Thats just an additional precaution, that if it ever gets to the page, I tell it, not to index it.
|what I like is that MSN fully obeys the robots.txt and NoIndex tags, while Google shows those links.. |
Did Googlebot try and retrieve URLs forbidden in robots.txt? That is what the Standard for Robots Exclusion is all about - retrieval. The main reason it was introduced was to stop robots getting 'lost' in infinite URL spaces generated by CGI programs - not to stop a search engine linking to a page.
py9jmas, okay so what is the way to tell a search engine not to link to a page? and what is the use of listing (linking) a page and just increasing the page count if the page should not be indexed?
>Did Googlebot try and retrieve URLs forbidden in robots.txt? That is what the Standard for Robots Exclusion is all about - retrieval. The main reason it was introduced was to stop robots getting 'lost' in infinite URL spaces generated by CGI programs - not to stop a search engine linking to a page.
Right. Look at the name of the file: robots.txt. Basically it is how a site tells a spider "I don't want your bot wasting the bandwidth *I* pay for". The idea wasn't privacy. If someone wants privacy, then don't put the content on the WWW without password protection. Anything less has the problem it is nothing but an attempt at security by obscurity.
|what I like is that MSN fully obeys the robots.txt |
Errhhhmmm! Are you taking about the same MSN and the same internet as the rest of us ..cos some of their bots have been totally ignoring robots .txt whenever they feel like it for along time now ..and are currently doing so again ...

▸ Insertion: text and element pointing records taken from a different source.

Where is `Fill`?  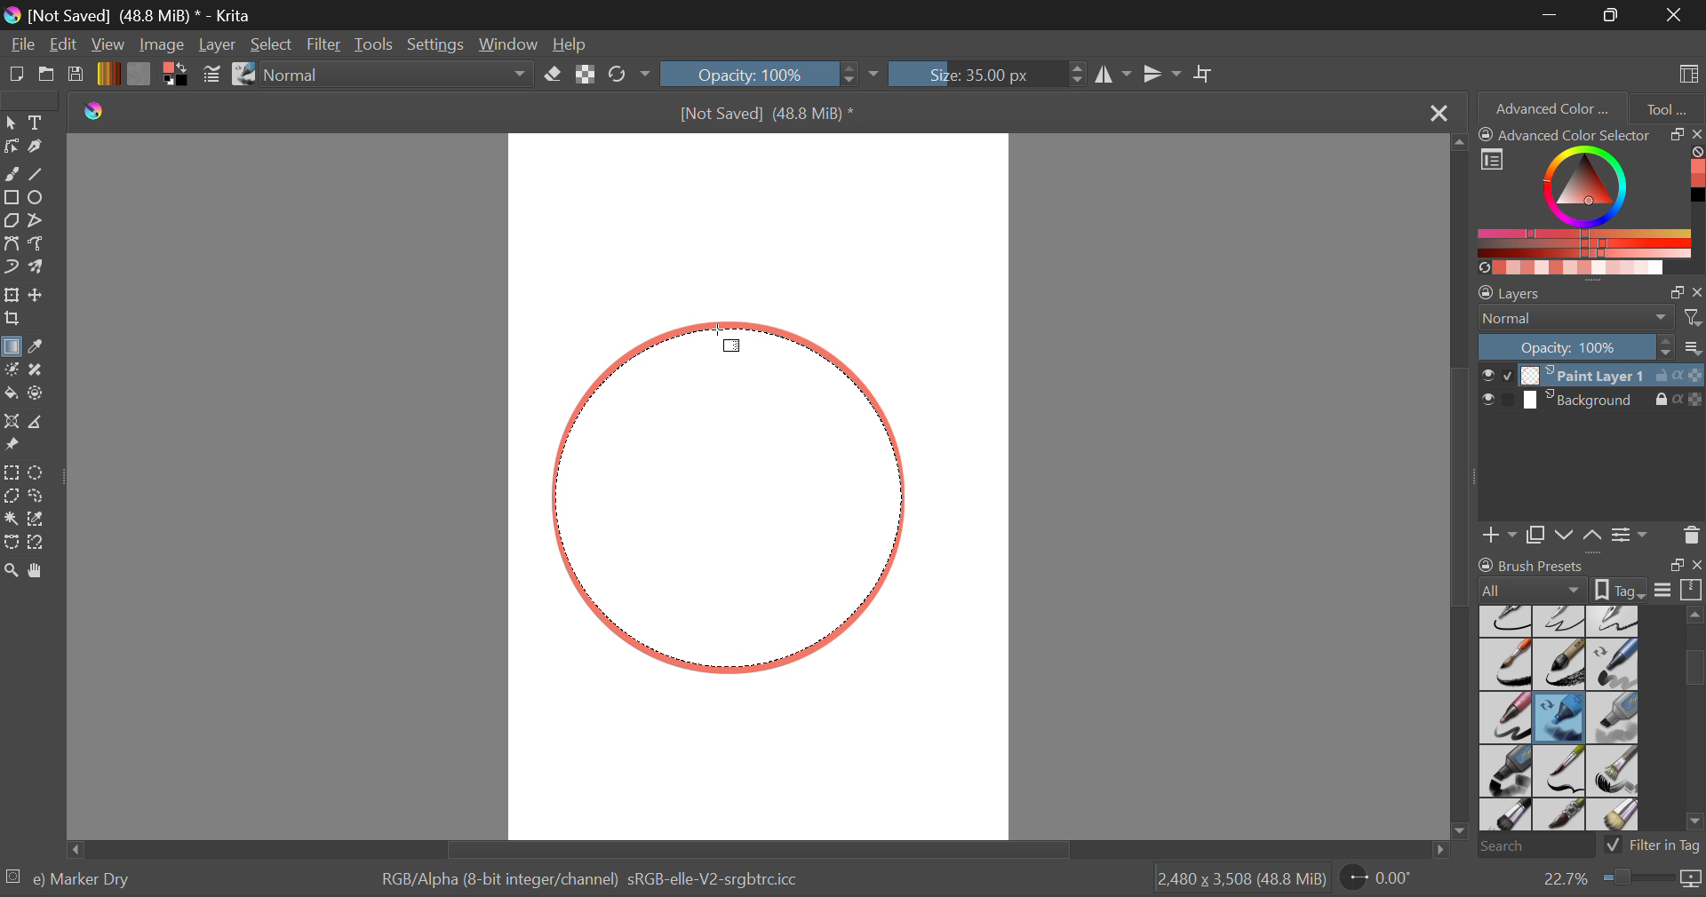 Fill is located at coordinates (11, 391).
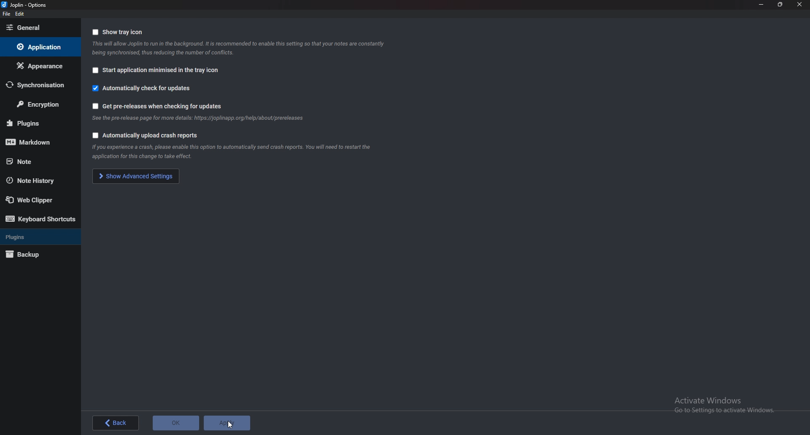 The image size is (810, 435). I want to click on Application, so click(39, 47).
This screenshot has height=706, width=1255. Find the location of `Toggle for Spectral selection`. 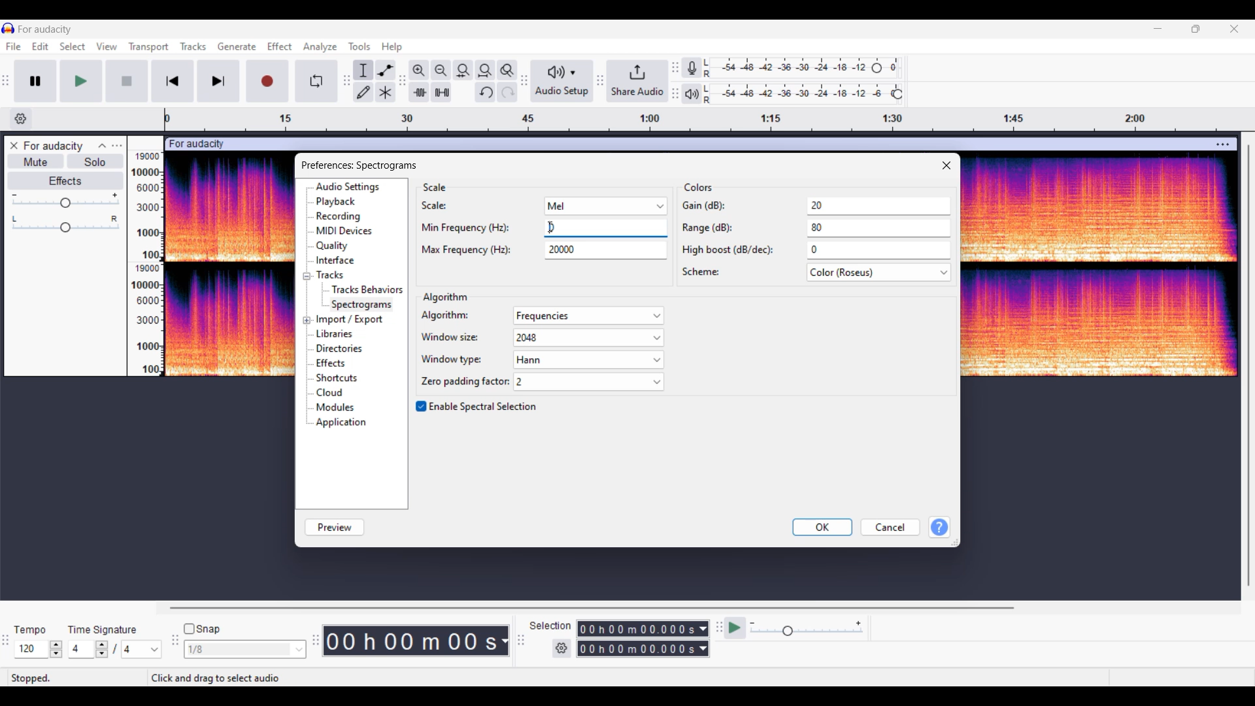

Toggle for Spectral selection is located at coordinates (477, 406).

Maybe the name of the game is to eventually be able to put up a bigger "indexed pages" number on the "Search page" than google ..but if they keep this up there are gonna be some very specific robot bans going in all over ...
On the other hand Redmond could send out checks for all the bandwidth they are costing us while they do their market research ....< only in my dreams >
|Thats just an additional precaution, that if it ever gets to the page, I tell it, not to index it. |
It's very possible for pages within prohibited areas to be displayes in the serps. This can happen when google knows the page exists because there are links pointing to it. Very often the page will appear in the results as title with no description. The title will be based on anchor I assume.
What mack said. If a page is in robots.txt, we won't crawl it, but we can still return it as a search result if we have good evidence that the page is relevant to a query. In this case, we'll return just the url (no title and no cached page because we didn't fetch the page itself).
Here's a good example of why that can help users. For a long time, the California Department of Motor Vehicles (DMV) had a robots.txt that didn't let search engines crawl their site. But for a query like "california dmv" we could still return the proper url, even though we weren't able to fetch the page.
sdani, if you don't want the page to show up at all, you can guarantee that by letting Google see the noindex meta tag by fetching that page.
For the curious readers: we were eventually able to convince the DMV to let search engines crawl the site, but we did have to make an appointment and then wait in line for a while. ;)
Thanks GoogleGuy.. I did not know that if I allow from robots.txt and specify noindex metatag, then the url will not show up atall.
I think this works (for me atleast).